HydroMe: Estimates the parameters in infiltration and water retention models by curve-fitting method. The models considered are those that are commonly used in soil science.
hyfo: Focuses on data processing and visualization in hydrology and climate forecasting. Main function includes data extraction, data downscaling, data resampling, gap filler of precipitation, bias correction of forecasting data, flexible time series plot, and spatial map generation. It is a good pre- processing and post-processing tool for hydrological and hydraulic modellers.
isoWater: Bayesian inference of the source isotope composition or source mixing ratios for water samples that may have experienced evaporation, after Bowen et al. 2018.
NEON-stream-discharge: NEON Stage-Discharge Rating Curve. Instructions to set up a docker container which calculates the stage-discharge rating curve for a site and water year, developed using a Bayesian modeling technique. GitHub only package.
NPRED: Partial informational correlation (PIC) is used to identify the meaningful predictors to the response from a large set of potential predictors. Details of methodologies used in the package can be found in Sharma & Mehrotra (2014), Sharma et al. (2016), and Mehrotra & Sharma (2006).
LPM: Apply Univariate Long Memory Models, Apply Multivariate Short Memory Models To Hydrological Dataset, Estimate Intensity Duration Frequency curve to rainfall series.
meteo: Spatio-temporal geostatistical mapping of meteorological data.
nsRFA: A collection of statistical tools for objective (non-supervised) applications of the Regional Frequency Analysis methods in hydrology.
RMAWGEN: Functions for spatial multi-site stochastic generation of daily time series of temperature and precipitation.
rtop: Interpolation of Data with Variable Spatial Support Geostatistical interpolation of data with irregular spatial support such as runoff related data or data from administrative units.
SCI: Functions for generating Standardized Climate Indices (SCI).
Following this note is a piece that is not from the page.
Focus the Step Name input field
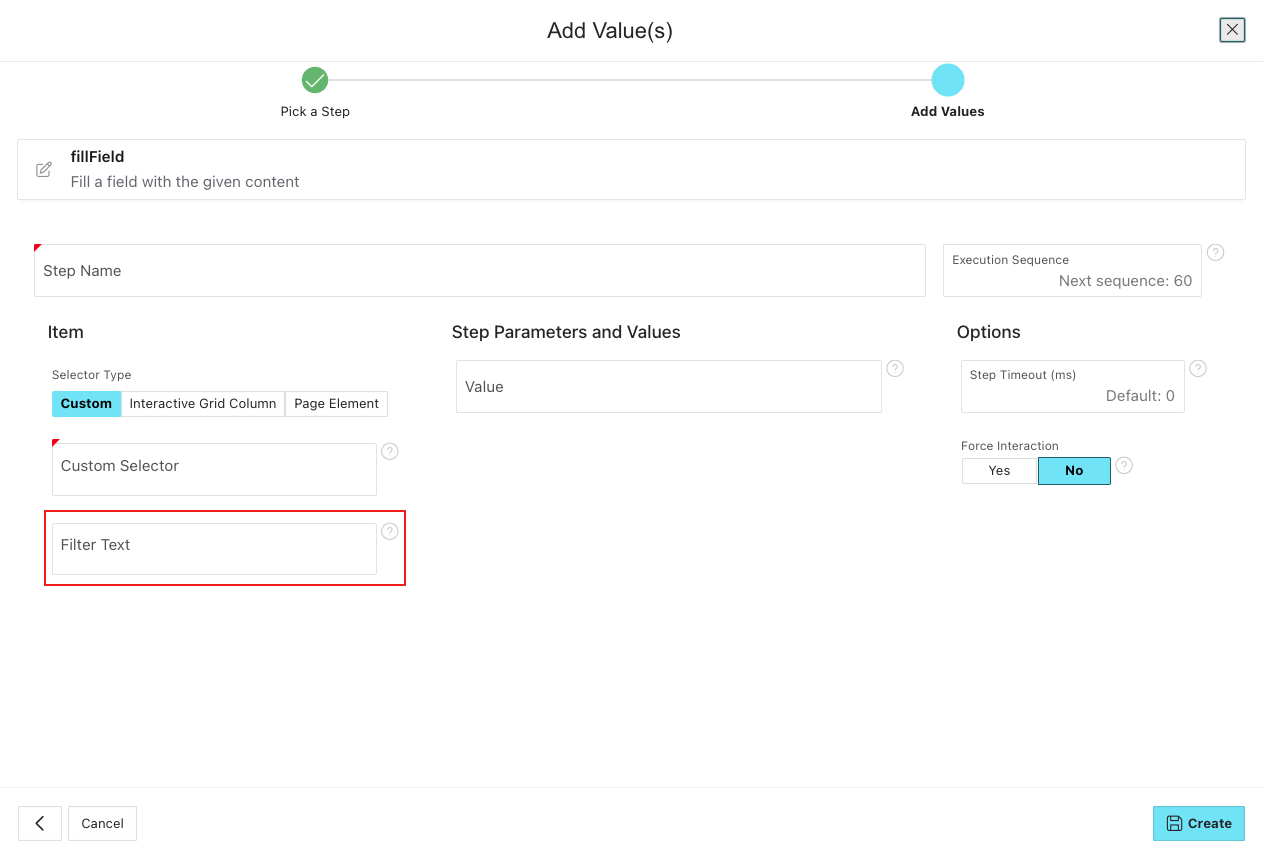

SCI is a transformation of (smoothed) climate (or environmental) time series that removes seasonality and forces the data to take values of the standard normal distribution. SCI was originally developed for precipitation. In this case it is known as the Standardized Precipitation Index (SPI).
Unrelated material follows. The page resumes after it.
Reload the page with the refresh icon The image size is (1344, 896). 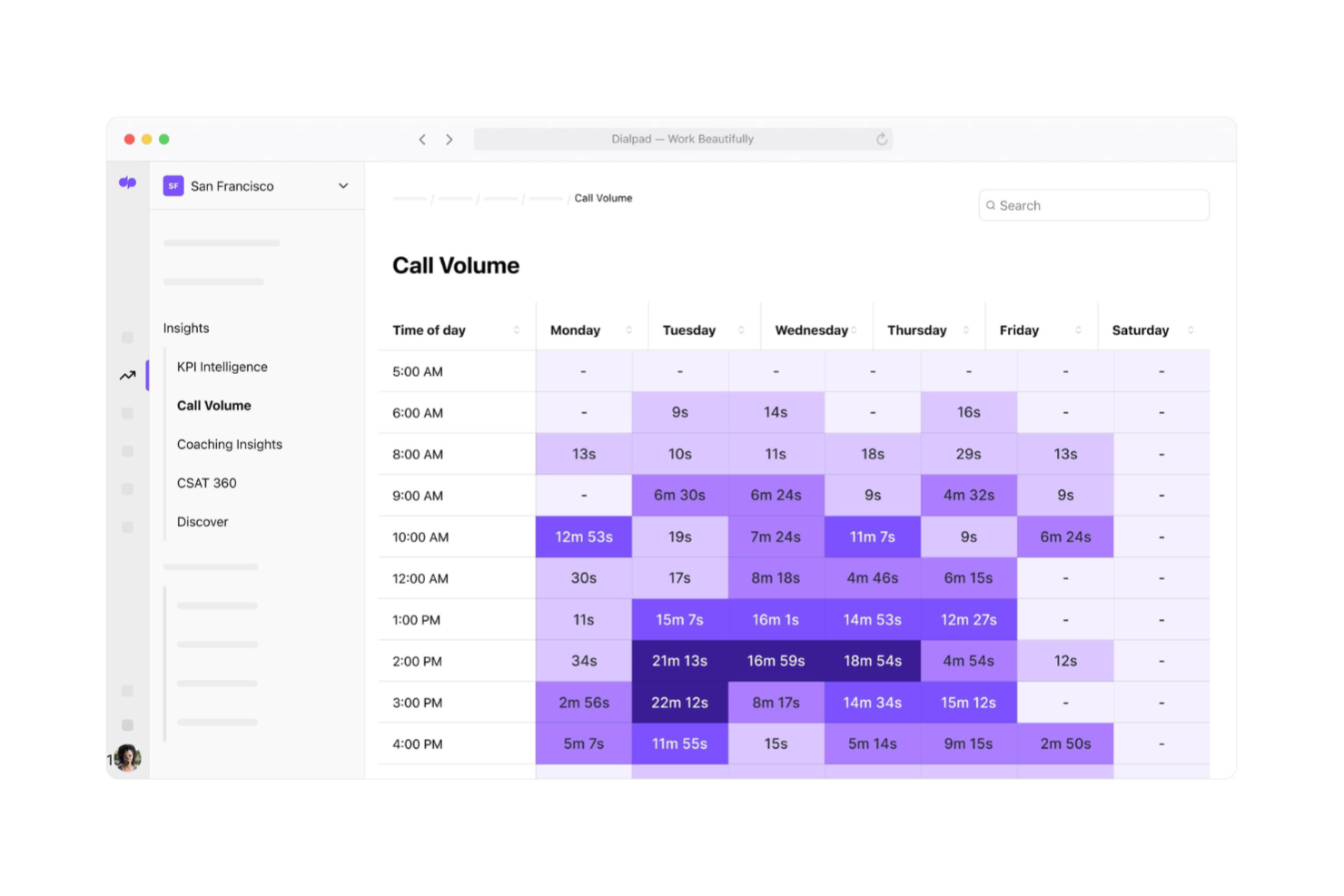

soilwater: Implements parametric formulas of soil water retention or conductivity curve. At the moment, only Van Genuchten (for soil water retention curve) and Mualem (for hydraulic conductivity) were implemented.
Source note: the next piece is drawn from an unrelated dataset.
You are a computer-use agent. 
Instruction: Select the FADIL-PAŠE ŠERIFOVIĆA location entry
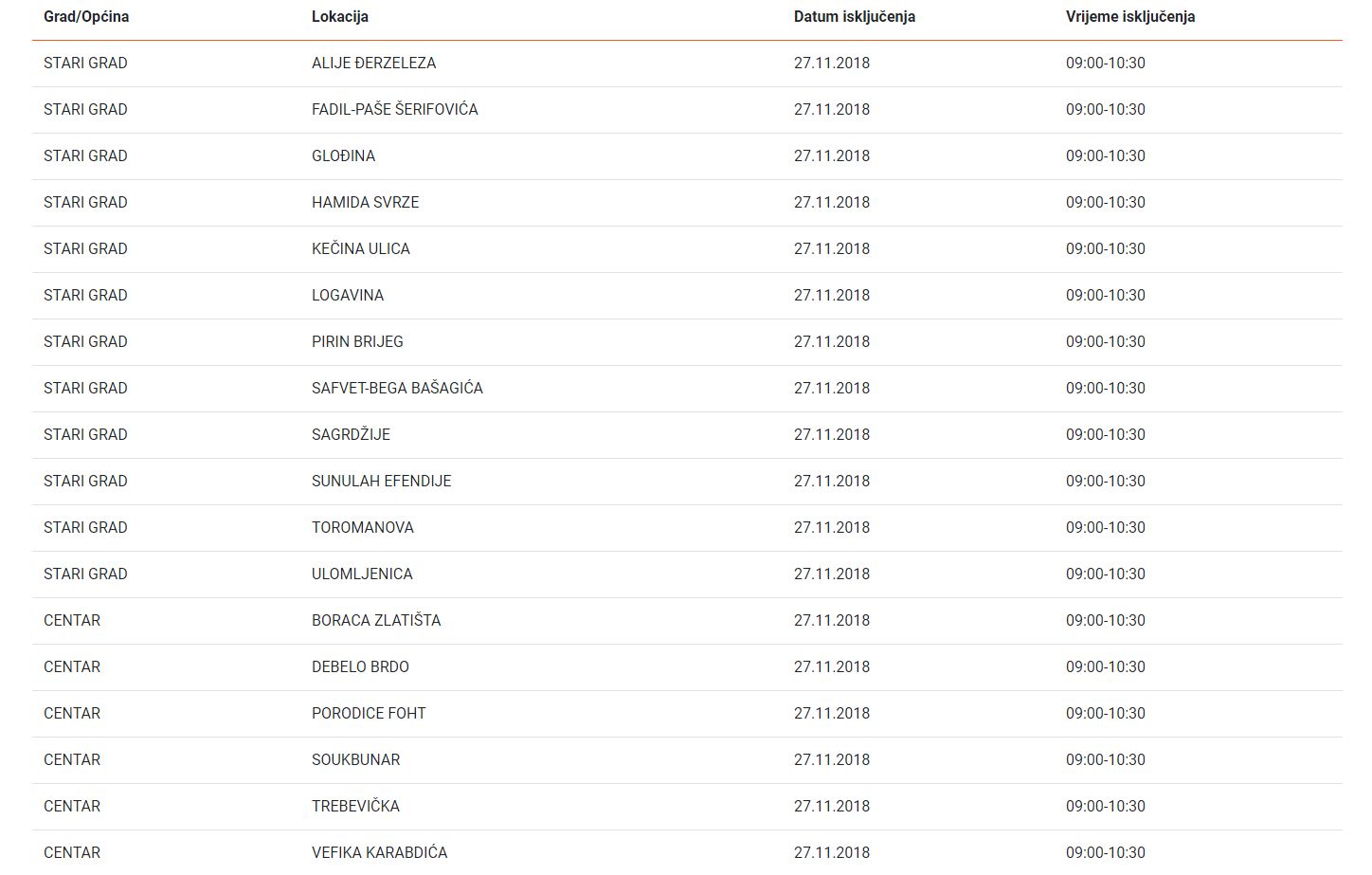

synthesis: Generate synthetic time series from commonly used statistical models, including linear, nonlinear and chaotic systems.
SPEI: A set of functions for computing potential evapotranspiration and several widely used drought indices including the Standardized Precipitation-Evapotranspiration Index (SPEI).
WASP: A wavelet-based variance transformation method is used for system modelling and prediction. It refines predictor spectral representation using Wavelet Theory, which leads to improved model specifications and prediction accuracy. Details of methodologies used in the package can be found in Jiang, Sharma, et al. (2020), Jiang, Rashid, et al. (2020), and Jiang, Sharma, et al. (2021).